Shouldn't. Should be able to set the voltage drop across the triode acting as the active plate load to pretty much anywhere you want. Ex: To replace the 47K resistor in your latest diagram, you would need something like a 137 ohm cathode resistor, and connect the grid to the bottom side of that cathode resistor. Doing so will drop 106V across the tube and essentially "do" the same thing as the 47K plate load resistor at quiescent conditions, in addition to keeping current draw somewhat constant at AC conditions. Whether or not this would make a well performing stage is a different question, but it should be possible to meet the DC conditions easily.

The original second-stage cathode resistor of 680R should've pulled about 2.3 mA through the tube, with roughly the same amount effectively running in parallel to ground through the 110k feedback resistor. I had to raise the cathode resistor to 1k to even get 1.66 mA through the tube. The feedback path seems to be pulling far more current than it ought to.

Maybe my readings will make sense to someone.

Maybe what you didn't account for is that adding the 100K feedback resistor will drop more voltage across the 11K plate load resistor than intended (because of the DC path to ground that is provided), which will shift the tube's quiescent operating point. Again, I'm not sure where exactly your calculations differ from experimental results, just some ideas.

Overall, my impression is that you are running the 12AX7's too hot. Something to consider is starting with AC coupling for the feedback loop, to break the dependency on needing to meet both AC and DC conditions simultaneously. With a 12AX7, it seems better to run the stages in the neighborhood of 1 mA of quiescent current, give or take. My opinion of course.
 
http://www.blueguitar.org/new/text/threads/from_mark/SBench_Loadlines_Series.pdf This is about the best explanation on choosing tube operating points you can find. Use of the datasheet and plate curves is a must for working with tubes. Trying to cobble together a multistage circuit with feedback without knowing how to set up a single stage correctly is pointless.

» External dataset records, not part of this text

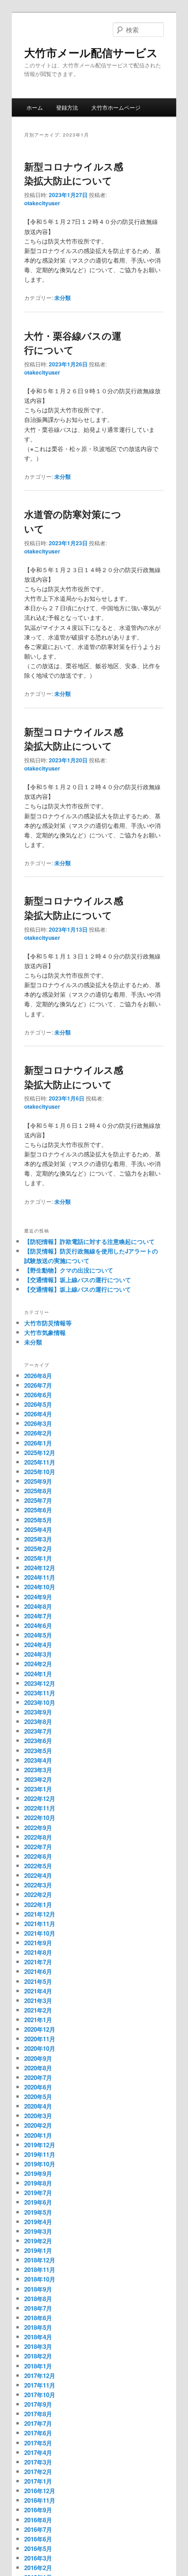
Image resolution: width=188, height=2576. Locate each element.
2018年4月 (38, 2337)
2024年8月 (38, 1606)
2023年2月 (38, 1779)
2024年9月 (38, 1596)
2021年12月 (39, 1914)
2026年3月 (38, 1423)
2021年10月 (39, 1933)
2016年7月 (38, 2529)
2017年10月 (39, 2394)
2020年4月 (38, 2106)
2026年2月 (38, 1433)
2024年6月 (38, 1625)
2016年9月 (38, 2509)
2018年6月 (38, 2317)
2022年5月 (38, 1865)
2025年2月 (38, 1548)
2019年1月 (38, 2250)
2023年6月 (38, 1740)
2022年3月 (38, 1885)
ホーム (34, 107)
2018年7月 (38, 2308)
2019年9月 (38, 2173)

I take slight umbrage at the suggestion that I don't know how to design a single stage correctly. My single-triode circuit — simple as it may be — functions the same on paper as it does in real life at DC and it can deliver a relatively clean signal (free of clipping, at least) into the unconventional load I am using. It is pulling double-duty providing both the static DC bias for the electrostatic panel and the necessary signal voltage to drive it. I am very pleased with its performance and simplicity, I just wanted to expand on the idea a little bit. I used the datasheet and plate curves to set the operating points and load line exactly as I wanted them to be — operating well-within the performance envelope of the tube. I've gotten some helpful suggestions along the way, but telling me that the working circuit I built isn't working doesn't get me any closer to answering the actual question I asked. I am slowly coming to a better understanding of how all of the currents are interacting within the direct-coupled arrangement, so I will just soldier on on my own.
 
Sorry dude. This place can be pretty awesome for kicking around ideas sometimes. Unfortunately, some seem to misunderstand that this hobby isn't about making the best amplifier possible. It is about learning, exploring ideas, and having fun along the way. You write your own requirements.

Your question deserves a serious answer even if your approach is suboptimal (and I'm not saying that it is, I know nothing about driving these speakers), because answering it will help you learn.
 
Maybe what you didn't account for is that adding the 100K feedback resistor will drop more voltage across the 11K plate load resistor than intended (because of the DC path to ground that is provided), which will shift the tube's quiescent operating point..

I attempted to account for this by changing the load resistor from 22k in the single-triode circuit to 11k in the feedback arrangement. I tried to explain myself in the initial post, but I've attached a before-and-after sketch of this change. It's helpful for my understanding to take it step-by-step like this. In the final circuit, the cathode resistor of the input stage would be in series with this feedback resistor, but its small value would be incidental to this particular part of the calculation. The feedback resistor could always be changed, but 110k was a convenient value (roughly equivalent to resistance presented by the tube with 250v @ 2.2mA going through it — and a factor of ten larger than the load resistor for good measure).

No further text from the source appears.